Varnishing musical instruments to be used in classical music is an important and delicate process. The varnish protects the wood and the combination of substances used for the varnish must maintain the elasticity of the wood in order to enhance the acoustic properties of the instrument. After having acquired the basic notions of varnishes for violins, violas and cellos, makers usually go on to create their own recipe. This is not only a question of adding the precise quantities of resin to a given mixture; the maker must also know how to evaluate the many factors and conditions that are involved in the process. Every maker has his own varnish recipe and this may account for the usage of the word “secret” when referring to varnish. Stradivari, for example, managed to create secret recipes containing rare ingredients, the details of which are still unknown.
In keeping with the methods used by classical Cremonese makers, I prepare two types of varnish: one is oil-based, the other alcohol-based. The varnish I use depends on the final result I want to achieve.

Wood and varnish preparation

Before varnishing the instrument, the wood – being a living material – must be properly treated.
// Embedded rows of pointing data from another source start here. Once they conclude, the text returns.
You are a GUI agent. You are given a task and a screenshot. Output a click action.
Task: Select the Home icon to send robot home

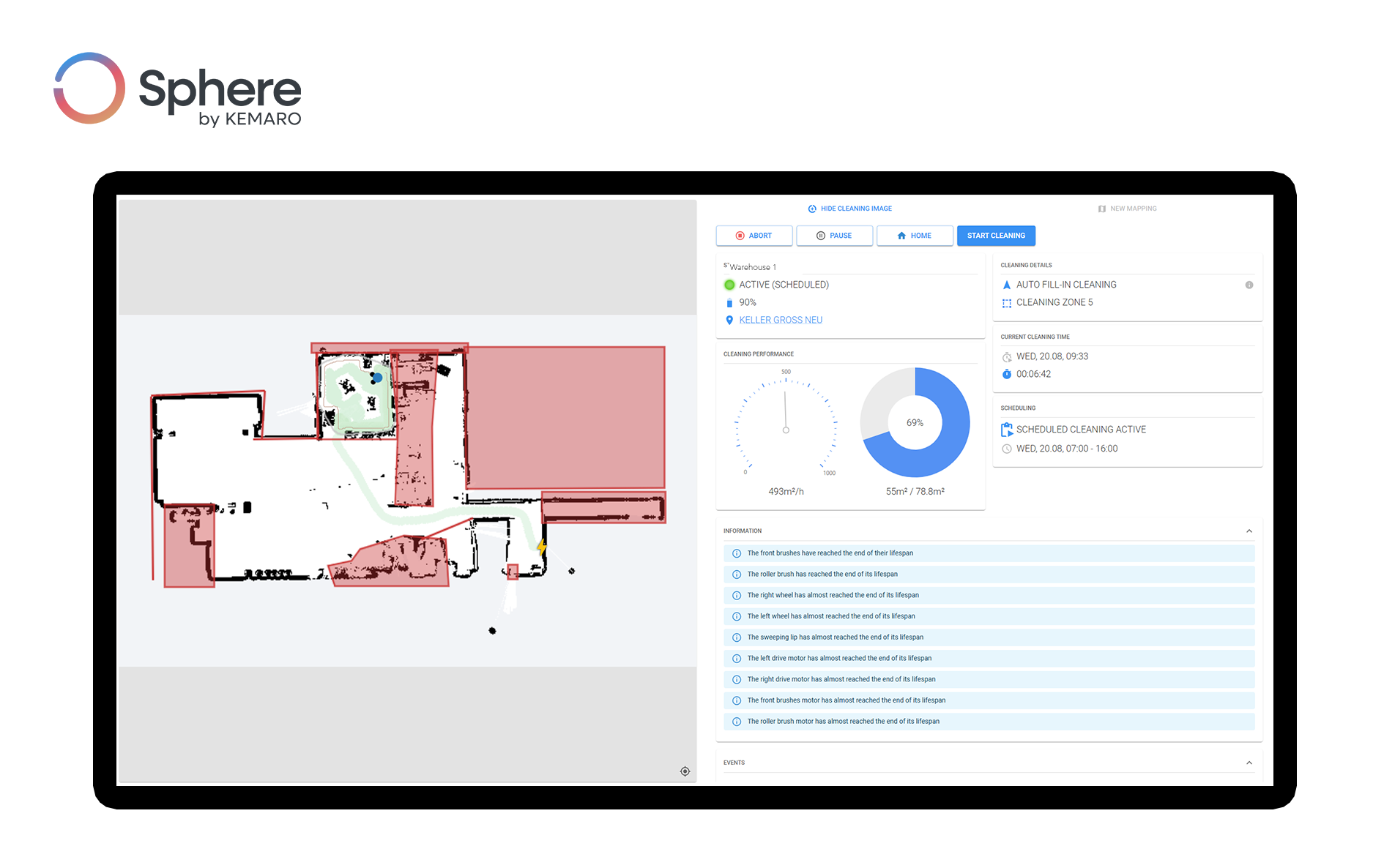(x=901, y=236)

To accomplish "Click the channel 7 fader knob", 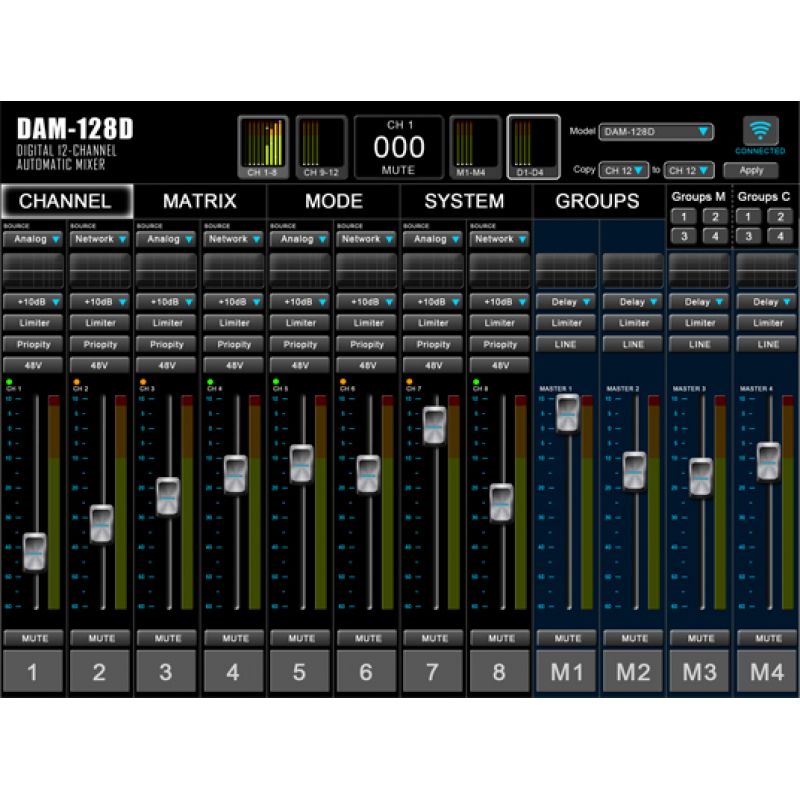I will click(434, 426).
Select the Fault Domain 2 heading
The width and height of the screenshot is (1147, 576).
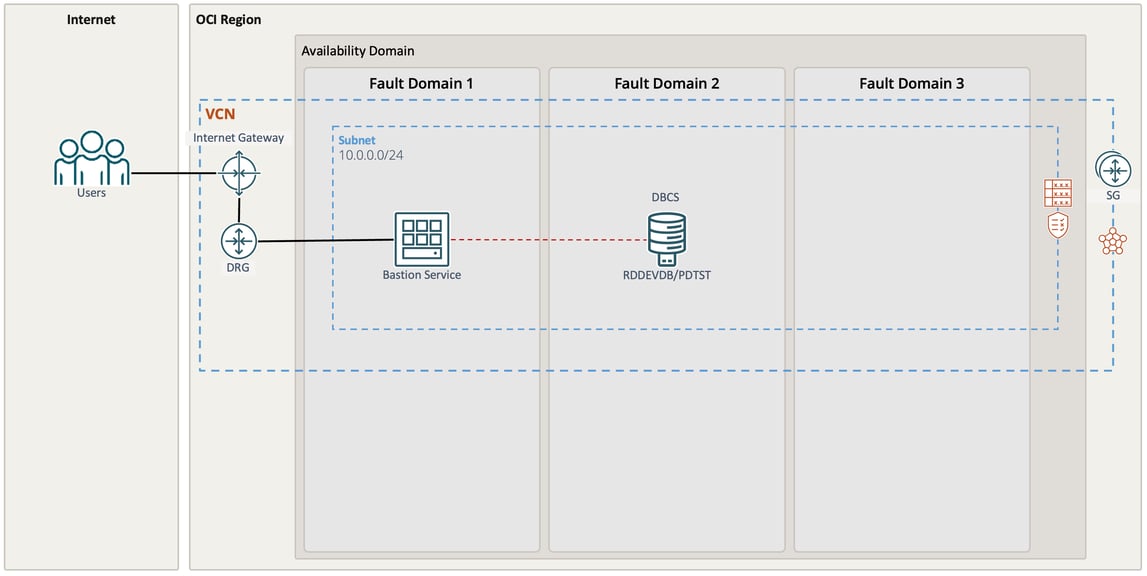click(x=666, y=83)

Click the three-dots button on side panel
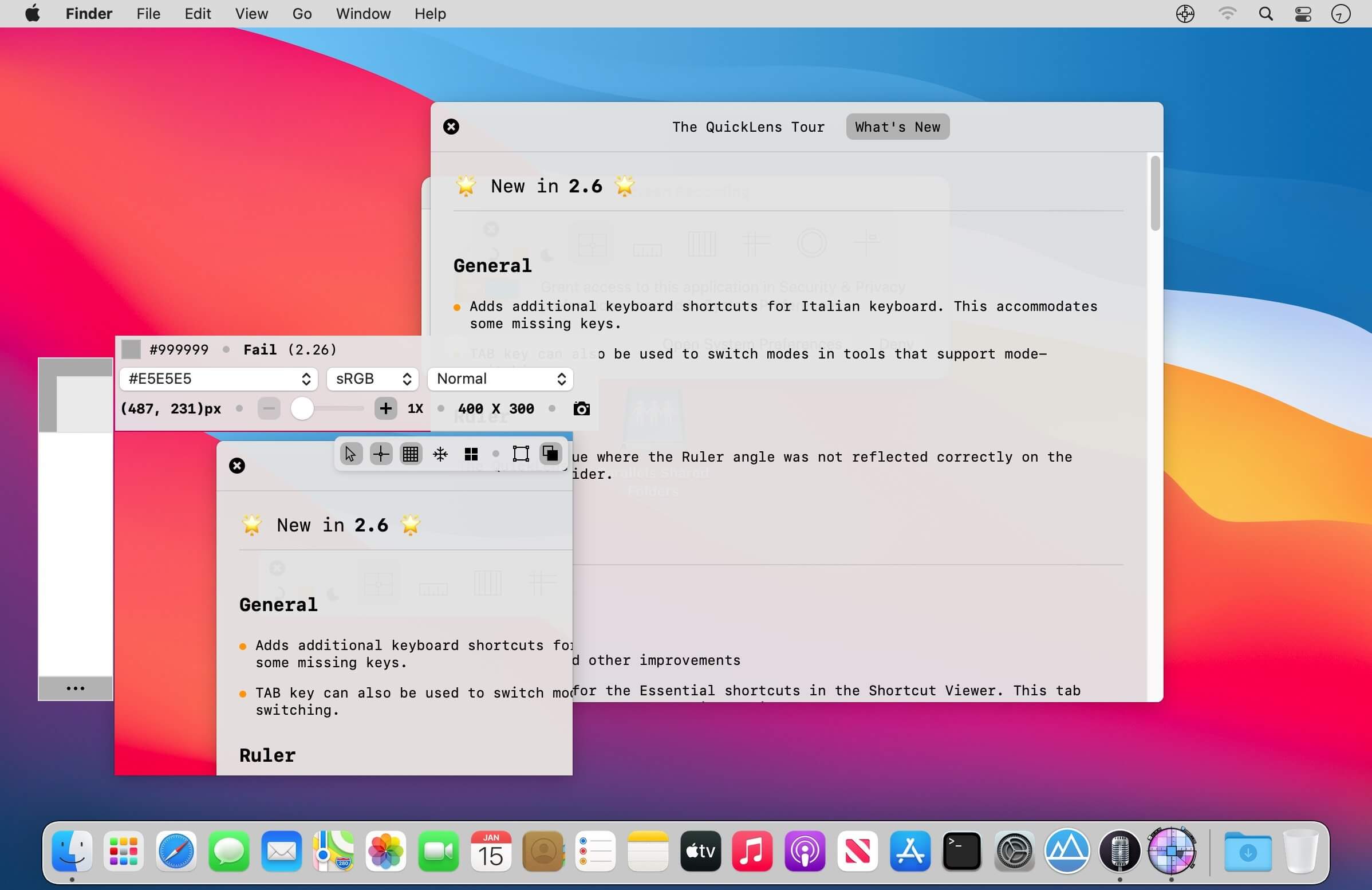[76, 688]
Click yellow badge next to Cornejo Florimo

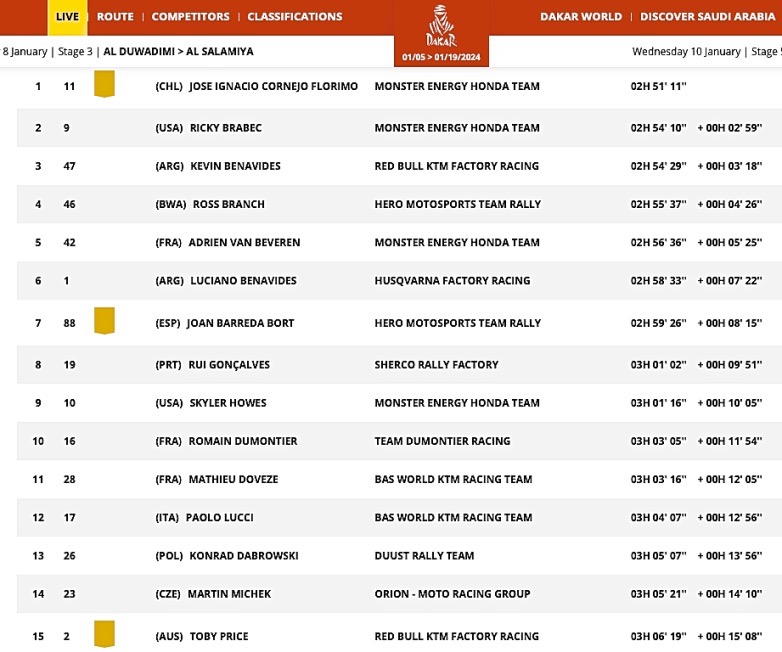pos(104,85)
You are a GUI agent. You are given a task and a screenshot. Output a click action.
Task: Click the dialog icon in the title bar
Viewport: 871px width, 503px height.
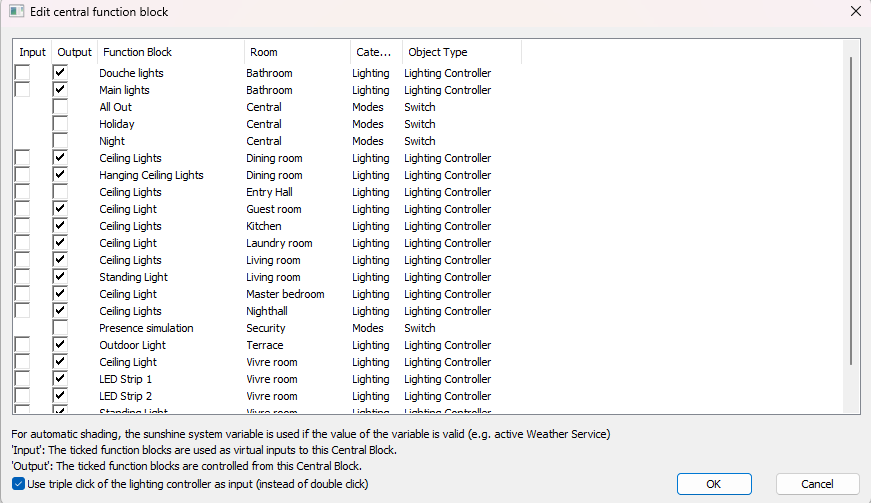[x=16, y=12]
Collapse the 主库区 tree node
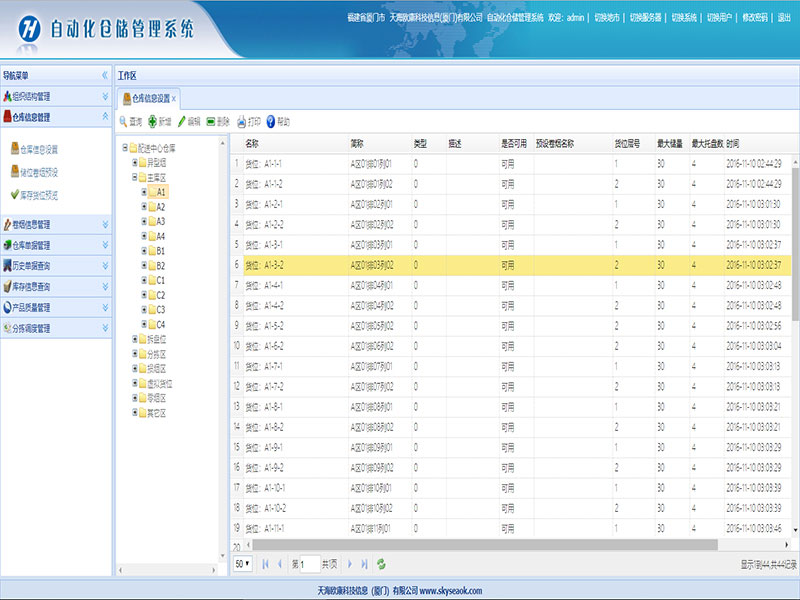Screen dimensions: 800x600 pyautogui.click(x=134, y=176)
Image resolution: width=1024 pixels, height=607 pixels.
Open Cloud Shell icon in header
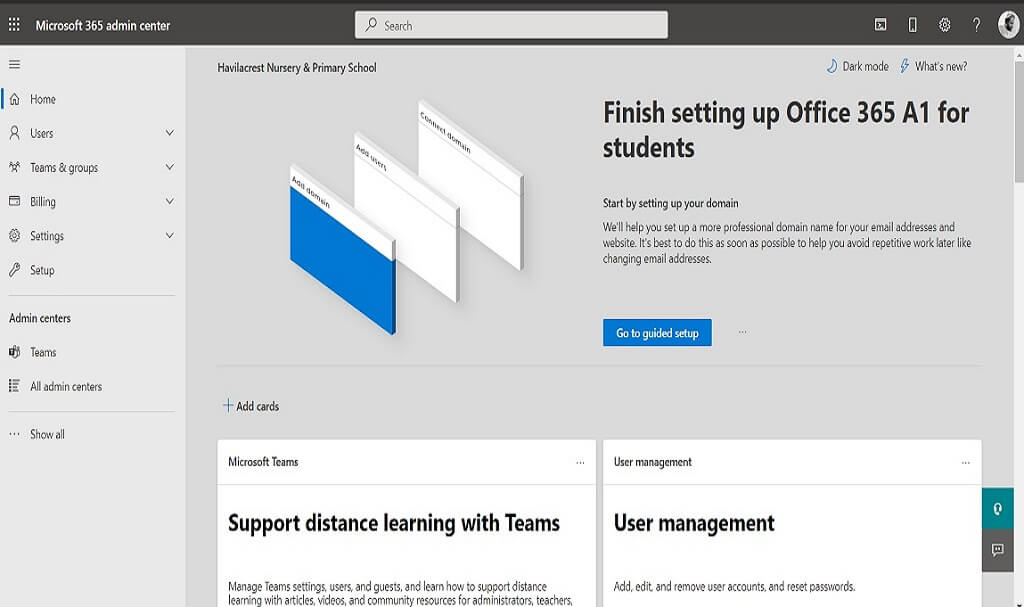click(x=880, y=25)
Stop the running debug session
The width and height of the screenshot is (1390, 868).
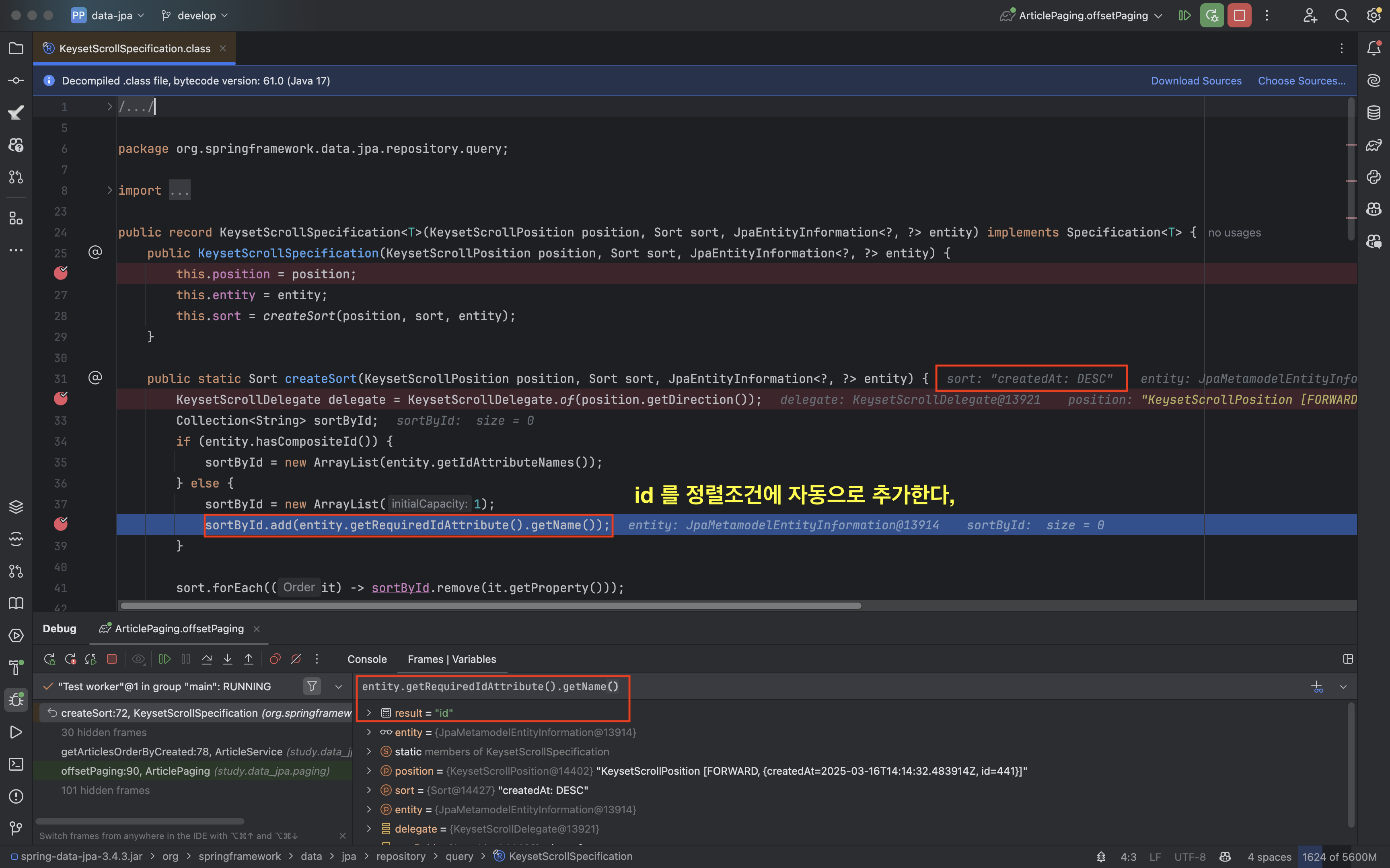pyautogui.click(x=1239, y=16)
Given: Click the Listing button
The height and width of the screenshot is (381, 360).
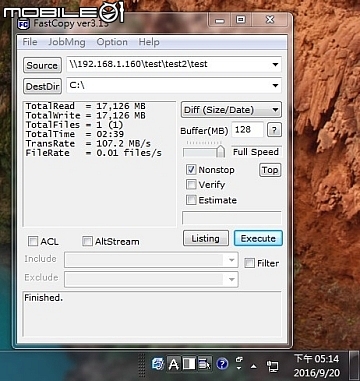Looking at the screenshot, I should [x=206, y=238].
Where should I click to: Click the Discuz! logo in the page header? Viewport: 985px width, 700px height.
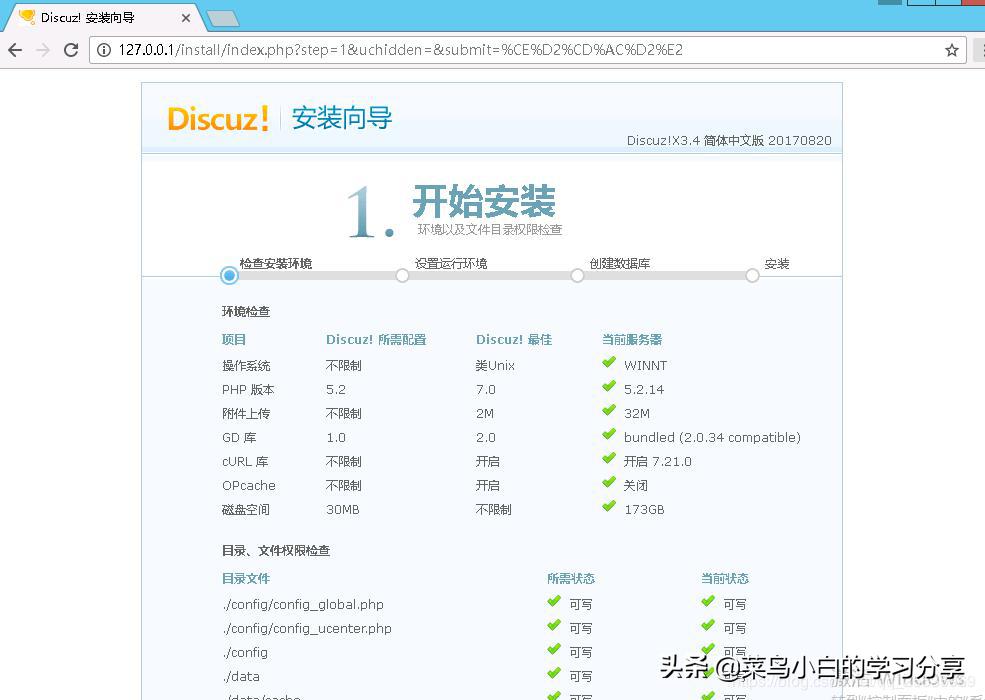[x=218, y=119]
To allow a violin under construction to have just the right amount of varnish absorption in the wood, a sealer must be applied. The sealer also plays an important role in terms of aesthetics and acoustics, and for this reason I use natural substances.

The preparation of the varnish mixture is complex and involves selecting a few resins amongst the hundreds of varieties present in nature. I prefer using the highest quality natural resins such as shellac, juniper, mastic and others for alcohol-based varnishes. For linseed oil based varnishes, I use amber or rosin as the extreme elasticity of linseed perfectly complements the brittleness of amber and rosin. When the two resins are melted at high temperatures and cooked for the required times, the resulting varnish protects and enhances the underlying wood.